Market wide there was 6 percent growth in top line revenue for vacation rentals, according to AirDNA, one of the leading market data providers. Multifamily over the last 12 months the most recent figures I saw were closer to 3 percent.
WMRE: How many homes does Wander now own?
David Molotsky: We have 14 homes today that are up and running. We launched bookings in January of 2022. We bought those 14 homes over the course of the last 18 months—we're roughly 80 percent occupied. Our average daily rate for 2023 is up 25 percent relative to 2022 bookings.
We'd like to have another 50 homes by the end of the year.
We have an existing credit facility that was originated with Credit Suisse that is now managed by Apollo. And we've capitalized the company to date with $32 million in venture capital equity. So that's sort of giving us the juice to go out and buy new houses.
We will basically buy homes onto Wander’s balance sheet and then as we get them stabilized and as we raise money into the REIT then we'll transition them from Wander’s balance sheet to the REIT and capitalize them that way. Then in the long term, we can put a term loan type solution into the REIT… probably from a life insurance company.
The assets themselves are in irreplaceable locations—so all of our all of our homes at the beach are beachfront modern homes all of our homes in the mountain are very close to ski. The average price is roughly $2.5 million, so we target the very high-end homes and we're targeting the highest-end consumer.
WMRE: Where do you expect to be in five years?
David Molotsky: In five years, probably 1,000 homes. That's 60 months, so you've got to get to a point where you're buying 10-to-15 homes a month.
By the end of 2024 we think we'll have roughly $200 million of assets inside the REIT. We're targeting basically getting to the point where you're raising like $5 million a month.
WMRE: How much of your time is spent like going through the listings? Do you do the conventional home buyer stuff? Or do you have another source to buy your homes?

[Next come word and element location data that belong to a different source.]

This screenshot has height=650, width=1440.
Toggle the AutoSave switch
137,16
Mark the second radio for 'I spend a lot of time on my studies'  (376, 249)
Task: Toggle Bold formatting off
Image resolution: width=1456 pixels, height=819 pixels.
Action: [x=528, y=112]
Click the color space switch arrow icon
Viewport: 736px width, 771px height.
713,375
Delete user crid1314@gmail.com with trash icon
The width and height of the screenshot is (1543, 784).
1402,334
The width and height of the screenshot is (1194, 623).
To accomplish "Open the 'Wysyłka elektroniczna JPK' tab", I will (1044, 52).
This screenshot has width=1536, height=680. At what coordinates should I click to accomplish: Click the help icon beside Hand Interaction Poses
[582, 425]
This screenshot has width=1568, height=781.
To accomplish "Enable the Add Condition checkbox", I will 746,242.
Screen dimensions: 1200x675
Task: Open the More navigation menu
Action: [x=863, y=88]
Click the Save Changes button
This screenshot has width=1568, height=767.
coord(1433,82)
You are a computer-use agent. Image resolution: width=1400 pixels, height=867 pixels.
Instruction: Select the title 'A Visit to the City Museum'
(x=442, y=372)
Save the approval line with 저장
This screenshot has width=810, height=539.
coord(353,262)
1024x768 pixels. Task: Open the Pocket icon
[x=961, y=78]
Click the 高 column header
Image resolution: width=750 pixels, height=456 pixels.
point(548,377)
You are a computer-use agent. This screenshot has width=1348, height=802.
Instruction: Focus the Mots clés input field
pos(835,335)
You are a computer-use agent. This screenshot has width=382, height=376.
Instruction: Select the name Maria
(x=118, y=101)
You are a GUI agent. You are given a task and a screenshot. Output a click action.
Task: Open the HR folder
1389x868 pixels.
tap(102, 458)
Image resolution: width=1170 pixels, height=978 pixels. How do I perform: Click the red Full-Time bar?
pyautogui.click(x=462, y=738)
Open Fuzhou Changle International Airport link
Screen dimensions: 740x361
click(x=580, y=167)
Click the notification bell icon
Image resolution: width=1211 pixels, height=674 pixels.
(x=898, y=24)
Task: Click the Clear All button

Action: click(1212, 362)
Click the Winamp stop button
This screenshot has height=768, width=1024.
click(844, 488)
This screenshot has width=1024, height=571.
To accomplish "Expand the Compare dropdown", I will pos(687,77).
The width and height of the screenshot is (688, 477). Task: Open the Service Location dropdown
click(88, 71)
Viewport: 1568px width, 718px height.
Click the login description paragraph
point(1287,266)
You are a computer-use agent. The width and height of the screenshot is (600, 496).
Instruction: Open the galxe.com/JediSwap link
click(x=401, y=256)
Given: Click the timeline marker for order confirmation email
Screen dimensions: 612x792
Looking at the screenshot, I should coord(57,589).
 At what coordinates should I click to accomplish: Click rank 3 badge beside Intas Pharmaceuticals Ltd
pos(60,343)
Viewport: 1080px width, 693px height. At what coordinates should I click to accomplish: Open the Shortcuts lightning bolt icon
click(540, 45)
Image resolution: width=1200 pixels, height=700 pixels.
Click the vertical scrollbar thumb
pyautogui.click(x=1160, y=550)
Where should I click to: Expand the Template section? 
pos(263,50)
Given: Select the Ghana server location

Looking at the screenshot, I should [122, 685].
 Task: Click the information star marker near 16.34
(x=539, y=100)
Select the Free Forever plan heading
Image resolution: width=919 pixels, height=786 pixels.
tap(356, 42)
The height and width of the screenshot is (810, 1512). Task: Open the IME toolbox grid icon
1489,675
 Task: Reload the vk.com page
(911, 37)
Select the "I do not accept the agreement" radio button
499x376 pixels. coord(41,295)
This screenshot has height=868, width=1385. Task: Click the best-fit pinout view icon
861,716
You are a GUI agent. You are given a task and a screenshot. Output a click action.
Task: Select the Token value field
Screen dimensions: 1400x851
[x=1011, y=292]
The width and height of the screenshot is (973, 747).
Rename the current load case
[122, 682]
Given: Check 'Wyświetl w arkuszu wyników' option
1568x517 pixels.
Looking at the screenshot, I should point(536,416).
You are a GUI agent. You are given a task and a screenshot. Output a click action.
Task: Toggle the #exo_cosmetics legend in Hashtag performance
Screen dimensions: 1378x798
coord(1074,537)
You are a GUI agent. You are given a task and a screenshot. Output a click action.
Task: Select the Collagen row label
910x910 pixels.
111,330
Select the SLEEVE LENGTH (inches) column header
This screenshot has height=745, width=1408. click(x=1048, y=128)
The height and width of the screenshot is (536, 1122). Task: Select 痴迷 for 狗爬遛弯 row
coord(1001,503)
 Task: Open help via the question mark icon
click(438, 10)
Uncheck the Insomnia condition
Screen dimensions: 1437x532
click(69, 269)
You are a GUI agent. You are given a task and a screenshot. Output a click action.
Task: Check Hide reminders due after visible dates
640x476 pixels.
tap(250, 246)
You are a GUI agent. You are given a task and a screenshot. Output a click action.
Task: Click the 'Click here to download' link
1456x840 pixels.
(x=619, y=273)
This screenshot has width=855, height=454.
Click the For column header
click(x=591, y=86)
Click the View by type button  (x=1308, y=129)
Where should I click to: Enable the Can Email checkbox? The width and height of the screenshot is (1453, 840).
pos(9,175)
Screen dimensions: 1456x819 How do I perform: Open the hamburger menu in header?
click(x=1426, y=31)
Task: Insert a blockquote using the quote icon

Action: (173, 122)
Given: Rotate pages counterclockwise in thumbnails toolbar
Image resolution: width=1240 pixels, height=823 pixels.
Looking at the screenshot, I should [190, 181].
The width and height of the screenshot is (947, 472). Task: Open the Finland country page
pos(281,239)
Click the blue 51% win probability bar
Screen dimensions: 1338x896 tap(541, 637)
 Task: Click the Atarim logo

David Molotsky: We've got a team dedicated to acquisitions that I manage. One of the big, big things that we're focused on in 2023 is just building the funnel of potential opportunities. There is the multiple listing service—you can use technology to really efficiently go through all the listings. Then you have a number of homes that trade off-market, whether that's through pocket listings or knowing a broker who knows who's selling. Another potential avenue is looking at developers who have projects that they potentially want to get out of.
Development is something we want to do more of. We actually have two development projects underway: one right out right outside of Yosemite and one outside of Malibu. There are some markets that they're either underserved by vacation rentals or there are incredible barriers to entry.
WMRE: How do you manage these rentals?
David Molotsky: Leveraging technology is really important. We install smart home technology in every single home that's on our platform. Guests manage their stay completely through an app where they can unlock doors, turn the lights on and off. And we're able to use technology so that we can operate and manage the homes remotely.
WMRE: I'm imagining that you can do the credit check and verify identity where they hold their drivers license up to their phones camera and take a picture?
David Molotsky: Yeah, they can do all that with our app.
WMRE: What are the things that a wealth manager needs to know about your REIT?
David Molotsky: It's a 506C offering, so it's for accredited investors only, today. One of our big goals is providing access to as many investors as possible and really democratizing access to this really cool asset class. So, over the course of the next year we're hoping to eliminate the accreditation requirements and ultimately create more of your traditional non-traded REIT where anyone can invest with a $2,500-type minimum.
WMRE: What yields are you expecting?
David Molotsky: From a return profile we're targeting 8 percent annual dividends 14 percent total returns.
WMRE: How much have you raised so far?
David Molotsky: Like I said we just launched very recently. We're seeing a good early signal in terms of fundraising. We've raised about a million and a half dollars in equity. It's basically all high-net-worth individuals so far.
WMRE: If they need to get their money out, how fast can they?
David Molotsky: We do offer some redemptions, limited to 5 percent annually. Our redemption schedule is very consistent with other (non-traded) REITs.